The approach is paying out. Taipale was recently promoted to the rank of Associate Professor at the Faculty of Medicine’s Department of Molecular Genetics. He holds Canada Research Chair in Functional Proteomics and Homeostasis and is a CIFAR Azrieli Global Fellow as one of Canada’s top early career researchers.
“Mikko is really one of those lateral, out-of-the-box thinkers,“ says Taipale’s collaborator and friend Roman Melnyk, a senior scientist at the Hospital for Sick Children. “He’s almost like a hammer looking for a nail in science, agnostic to a specific problem or disease — he just wants to do everything and has an incredible knowledge base.”
At the start of the coronavirus crisis, the lab pivoted to exploring how SARS-CoV-2 proteins interact with human host proteins, operating throughout lockdown.

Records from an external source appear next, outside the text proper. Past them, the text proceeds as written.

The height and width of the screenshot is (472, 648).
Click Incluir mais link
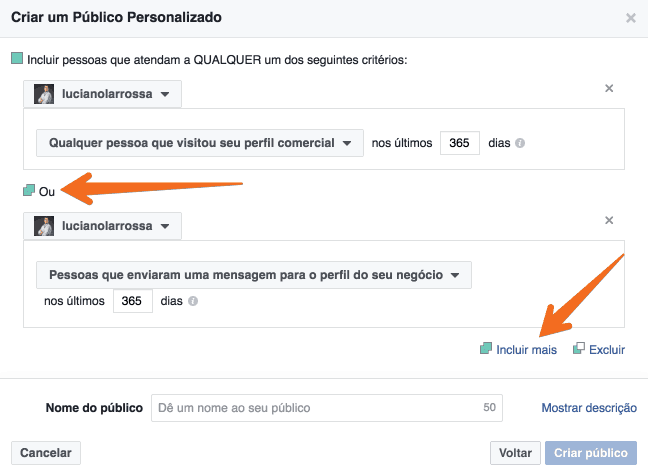tap(526, 350)
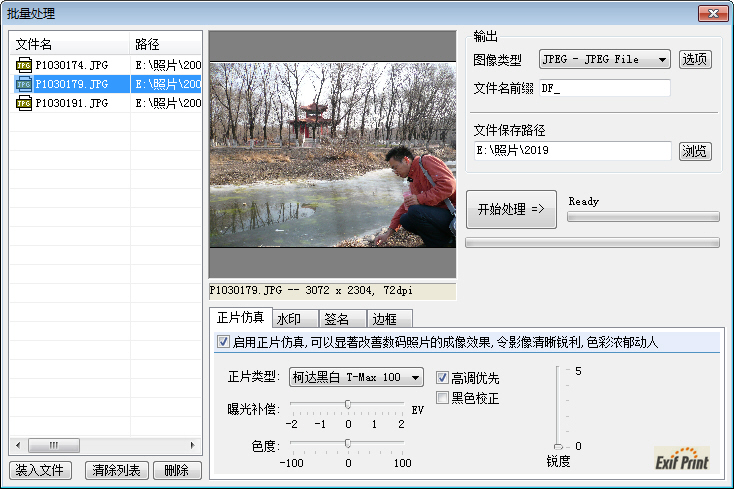Click the JPG icon of P1030179.JPG
The image size is (734, 489).
(24, 84)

But of all life’s disruptions caused by the pandemic, the loss of communal experience of doing science has been the worst for Taipale.
“Who wants to be a scientist without hanging out with people? We can do pretty much everything remotely but we’ll see what effect the lack of human interactions will have for science in the long term,” he says.
A close collaboration with Melnyk and Jean-Philippe Julien, also a senior scientist at SickKids, with whom he played hockey for the Faculty of Medicine’s team The Flying Puckheads before the pandemic, helped Taipale turn a side project into a major discovery of how pathogens gain entry into host cells. Their findings were recently published in the top biomedical journal Cell, shedding light on the mechanism by which bacterial proteins, but also those of viruses including coronaviruses, evolve to attack diverse organs in the body.
It’s just as well that Taipale did not get to fulfill his childhood dream of becoming an astronaut where prolonged social isolation is the norm. Holding a PhD in genetics, the Finnish native applied to the European Space Agency’s last call for astronauts in 2008 and was among fewer than 200 candidates - whittled down from 10,000 applicants through rigorous selection process - when his luck ran out. He went back to research, completing postdoctoral training at the renowned Whitehead Institute for Biomedical Research in Cambridge, Massachusetts, and joining the Donnelly Centre as Assistant Professor in 2014.
“The Donnelly Centre is a fantastic place for building a diverse research program,” he says. “We have a lot of collaborations with experts across different fields not only in the Centre and at SickKids but also at the Lunenfeld-Tanenbaum Research Institute. It would not work unless you had great colleagues and good environment.”
For Taipale, one of the most exciting things about science is entering new fields. He recently began exploring a new way of discovering a protein’s ability to turn on or off gene expression. Most methods deduce this from that protein’s interaction with factors whose cellular roles are well established. Taipale’s approach forces proteins to interact with each other in a way where gene activation or silencing serves as a read out. They tested thousands of human proteins this way and discovered new regulators of gene expression that are relevant to cancer and that can also be employed as powerful new tools for genetic engineering.
Having made his home in downtown Toronto, a short distance from the city's downtown airport, Taipale fulfilled his childhood dream of learning to fly, obtaining a private license in 2019.
“Flying is a lot of fun, and landing on Toronto Island—one of the most remarkable airports in the world—is amazing.”
His pursuit of new projects in science and life was in no small part inspired by his late mentor and pioneering biologist Susan Lindquist, whom he worked with at the Whitehead.
“Susan was – and she still is – my scientific hero. She was fearless in going against conventional wisdom and working on diverse topics, while being an exceptionally productive scientist and an incredibly kind and generous person,” says Taipale. “She gave me the courage to have a ‘give it a go’ attitude and do random things that I find interesting.”
With an attitude like that, the sky is the limit—both inside the cockpit and out.